Radboud-arabist Jan Hoogland, tot de sluiting deze zomer directeur van het NIMAR, kijkt met gemengde gevoelens terug op de afgelopen twee jaar. ‘Het is heel goed nieuws dat het instituut nu blijft voortbestaan, maar ook erg jammer dat we een instituut moesten sluiten dat naar nu blijkt toch levensvatbaar is.’ Hoogland zelf heeft de afgelopen jaren onvermoeibaar voor het voortbestaan gelobbyd. Met succes dus, al heeft de Radboud Universiteit een veer moeten laten, constateert hij. ‘Nu we er geen leiding meer aan geven, boeten we in op de internationale uitstraling. Jammer dat het zo is gelopen.’
Geen helpende hand
Wrang voor de NIMAR-lobby was twee jaar lang de weigering van het Nijmeegs universiteitsbestuur om een reddende hand uit te steken. ‘Je kunt je niet tegen elke bezuiniging keren’, reageerde collegevoorzitter Gerard Meijer op de toenmalige bezuinigingsbrief van de minister. Dat juist de universiteit die het instituut oprichtte zo lauw reageerde op de dreigende sluiting, wekte de verbazing van Hoogland en vele pleitbezorgers, temeer daar NIMAR nog de enige post was van de Nederlandse instellingen in de Arabische wereld. Het instituut in Cairo is om veiligheidsredenen tijdelijk gesloten geweest, dat in Damascus definitief.

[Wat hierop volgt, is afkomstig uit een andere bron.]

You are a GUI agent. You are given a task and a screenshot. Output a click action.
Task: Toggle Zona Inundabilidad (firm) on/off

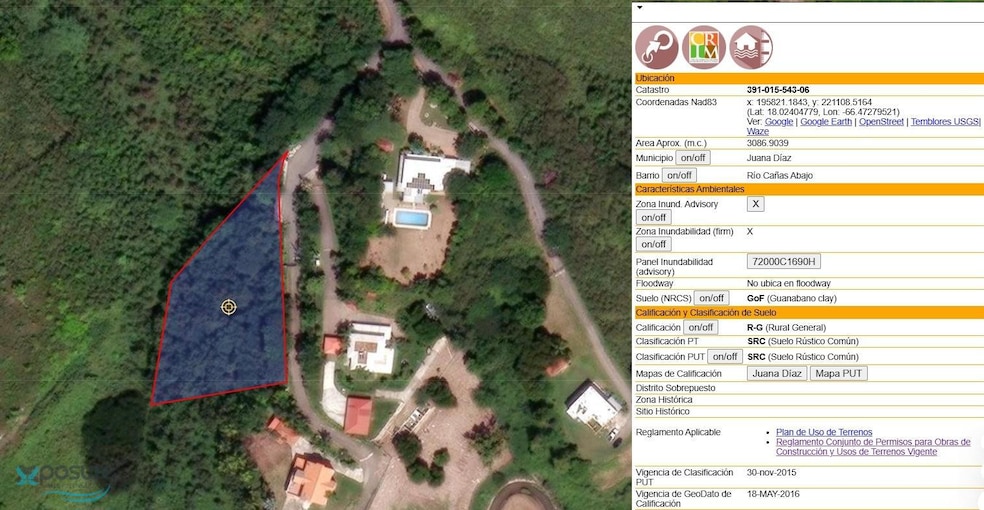pos(653,244)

‘Met de kennis die het NIMAR in huis heeft over de Arabische taal en cultuur, kan het instituut een belangrijke rol spelen bij maatschappelijke vraagstukken, waaronder integratie’, zo motiveerde minister Bussemaker vandaag de redding van het instituut. Als voorbeeld noemde zij een bijdrage aan de opleiding van een gematigd islamitisch kader, als tegenwicht aan de radicale geluiden binnen de islam. Het geld komt beschikbaar voor onderwijsuitwisseling en – dat is nieuw – voor eigen onderzoek.
Soepele doorstart
Jan Hoogland kreeg dit voorjaar signalen uit Leiden en het onderwijsministerie dat er toch hoop was voor NIMAR. Het Nijmeegse college van bestuur bleef onvermurwbaar, blikt Hoogland terug op zijn laatste poging de Radboud Universiteit op andere gedachtes te brengen: een soepele doorstart was immers beter – en goedkoper – dan sluiten en heropenen. ‘Maar de universiteit ging gewoon door met de ontslagprocedures voor de zeven medewerkers en de sluiting op 1 juli.’ Over het bedrag dat gemoeid is met deze procedures wil Hoogland niks zeggen, wel dat er sprake was van ‘veel persoonlijk leed’.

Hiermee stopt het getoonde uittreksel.